Sunday, November 8, 2009

XIII: Food and Fall

30 October 2009

Spinach comes in two kilo bunches here. Massive leaves and long stalks tied with black string and caked with mud. It takes time to pick through and clean it; the lower half ends up in the garbage (a kilo of stems) but there’s spinach for days. We eat it for breakfast (with poached eggs on top as my father used to make), and for dinner, sometimes on its own, sometimes mixed into pasta.

Cooking around here really improved with Peter’s visit and afterward. He’s always creative in the kitchen where I’d just as soon make beans and rice. And day after day, even beans and rice decked with garlic the way Katie makes them so tasty, needs a break.

So we bought piles of apples from the street vendor near the Fulbright House, and made applesauce and hot apple tea. We bought a hand blender at the Duty-Free Shop on the way back from Syria and Katie makes juice from kiwi and pomegranate. We baked banana bread; we stir fry the great vegetables of the Jordan Valley; we roast eggplant and garlic; I made my “famous” Spanish tortilla.

It’s less than a month since Peter went back. We never had our date with arguilla but we did tour the Roman Citadel atop one of Amman’s great hills and heard the call to prayer bouncing through the valleys at dusk; we watched a performance in the Roman amphitheatre, sitting where human bottoms have sat for centuries for entertainment. We ate falafel at Hashem’s – far more famous than my tortilla, and went to the local police station to extend our visas for three more months. This entailed a blood test to prove absence of HIV. The nurse in a hole-in-the-wall clinic pulled blood from me faster than anyone in my life. Not a mark on my arm, either.
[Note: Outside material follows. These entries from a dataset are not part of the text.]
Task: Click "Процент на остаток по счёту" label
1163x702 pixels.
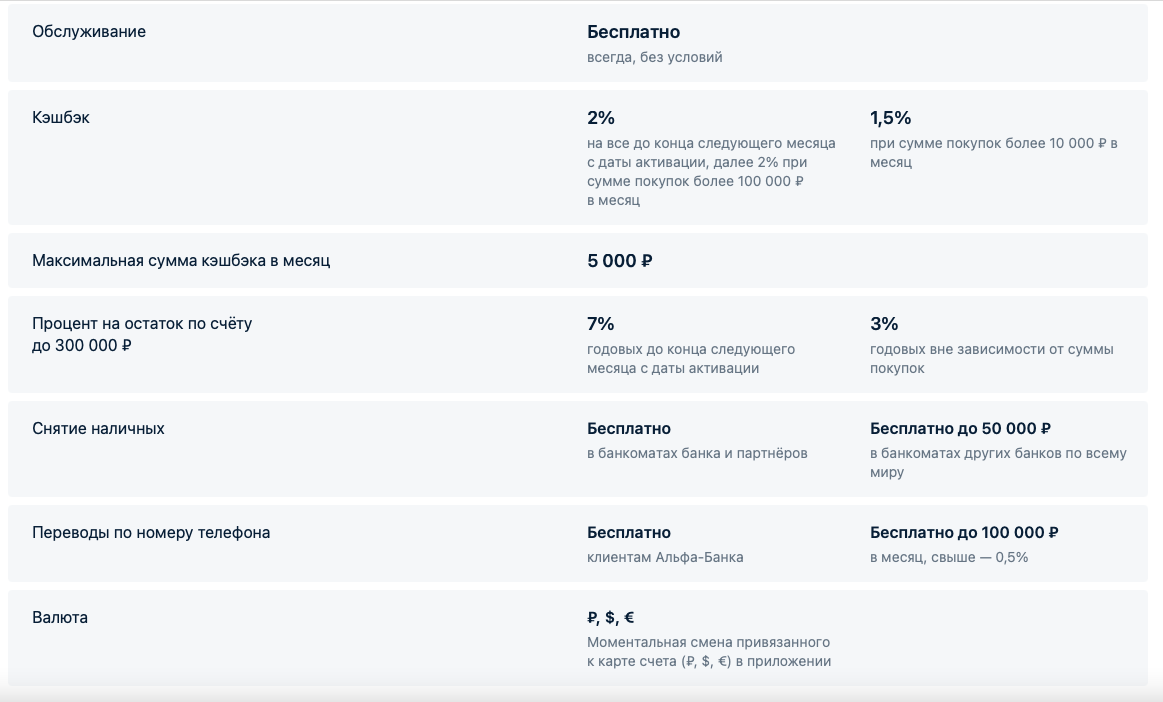Action: (142, 324)
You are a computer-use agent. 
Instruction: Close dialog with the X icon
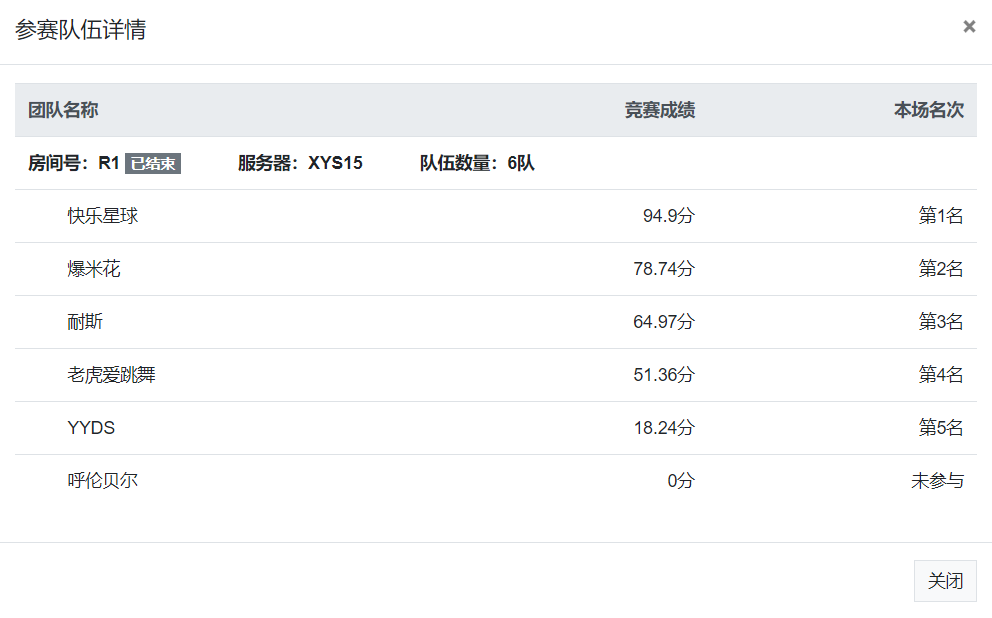pos(969,27)
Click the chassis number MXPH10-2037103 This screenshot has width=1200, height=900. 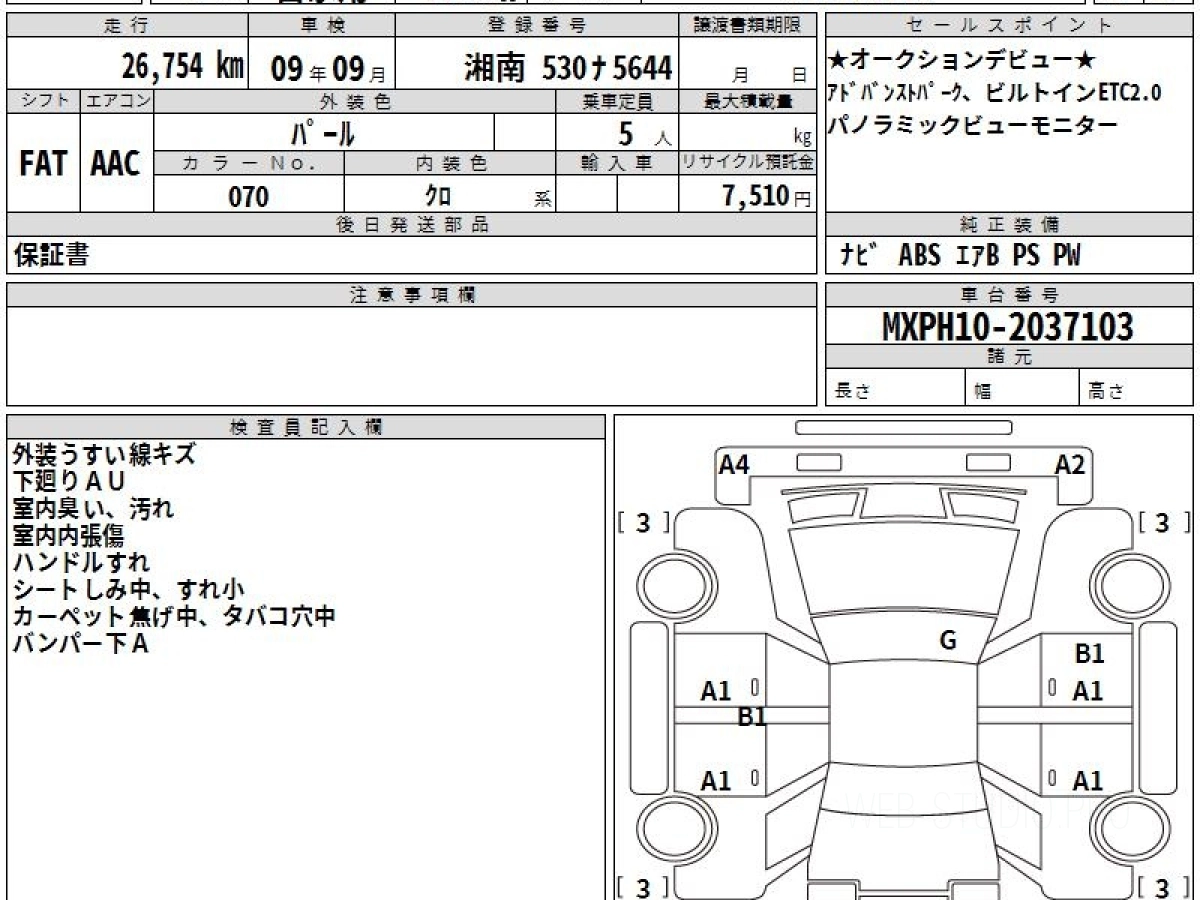pos(1008,326)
Syria came close on Peter’s departure. If “Damascus” raises exotic aromas and images in your imagination they are all right on. Staying in the old city was like a moment out of the Tales of the Arabian Nights. That’s how I remember Baghdad from our 1976 trip: ancient and contemporary; magical and hard-nosed; narrower-than-narrow streets, higher-than-high covered souks, and a sky as high as the history of the city is old. Besides the hand blender, we came home from Syria with a small carpet, a lamp that’s perfect to hang in our cabin in Maine, pistachios and pomegranates.

For the pomegranates are in and they are good. They were squeezing fresh pomegranate juice in the Damascus souks. “POM” brand can come here and bow. We are devouring them like peaches in summer. If Persephone’s pomegranate penalty applied here, Katie and I would be in Jordan several lifetimes.
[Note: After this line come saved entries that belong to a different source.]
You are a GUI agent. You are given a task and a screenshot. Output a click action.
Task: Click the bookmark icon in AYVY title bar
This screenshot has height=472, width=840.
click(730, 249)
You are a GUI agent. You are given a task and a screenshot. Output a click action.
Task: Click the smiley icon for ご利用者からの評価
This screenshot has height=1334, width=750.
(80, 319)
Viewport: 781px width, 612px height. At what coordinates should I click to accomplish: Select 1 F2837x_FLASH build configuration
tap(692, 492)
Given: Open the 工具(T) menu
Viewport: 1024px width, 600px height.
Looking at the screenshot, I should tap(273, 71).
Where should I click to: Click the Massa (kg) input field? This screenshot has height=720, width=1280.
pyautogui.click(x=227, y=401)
“Fall” in Amman means falling rain. It rains hard. And people don’t seem to flee the downpour. The water is welcome. Children squeal in the park across the street although the birds quiet down. Folks hang out at the hospital door. Taxis still beep for riders. And almost no one uses an umbrella.

We asked a taxi driver why not one evening, as we flagged one down and got in soaked to the bone. “Umbrellas,” he said in very good English even though he’d never left the country, “look silly on a man. They are not masculine.” Umbrellas are for wimps, in other words. And for women? “They make a woman look even more frail. It’s OK for a woman.”

It was a two-dinar ride with this guy searching for the American Center for Oriental Research, up a hill opposite the University of Jordan. We walked in wet to a reception for the deans of admission for Wellesley, Smith, Mount Holyoke, Bryn Mawr, and Barnard – they and the few local alumnae of those esteemed institutions living here. The deans are recruiting in several Arabic-speaking nations. Several of them made a beeline for Katie.


After we dropped Peter at Alia International Airpot, Emad brought us to his home for tea with his mother and father. It was a sunny day. The tea was sweet. We stumbled through conversation with fractured language and smiles. He wants his mother and his wife to teach us to cook local food. We’ll go to the market, the people’s market, he says, and buy the freshest ingredients. That’s the guy we hire to drive us places.

For a week we lived off the eggplant parmesan Peter made before he left. Tonight I made shrimp scampi with the frozen shrimp that were also his legacy. On Friday, Emad says, if he’s not driving others to Petra, we’ll cook.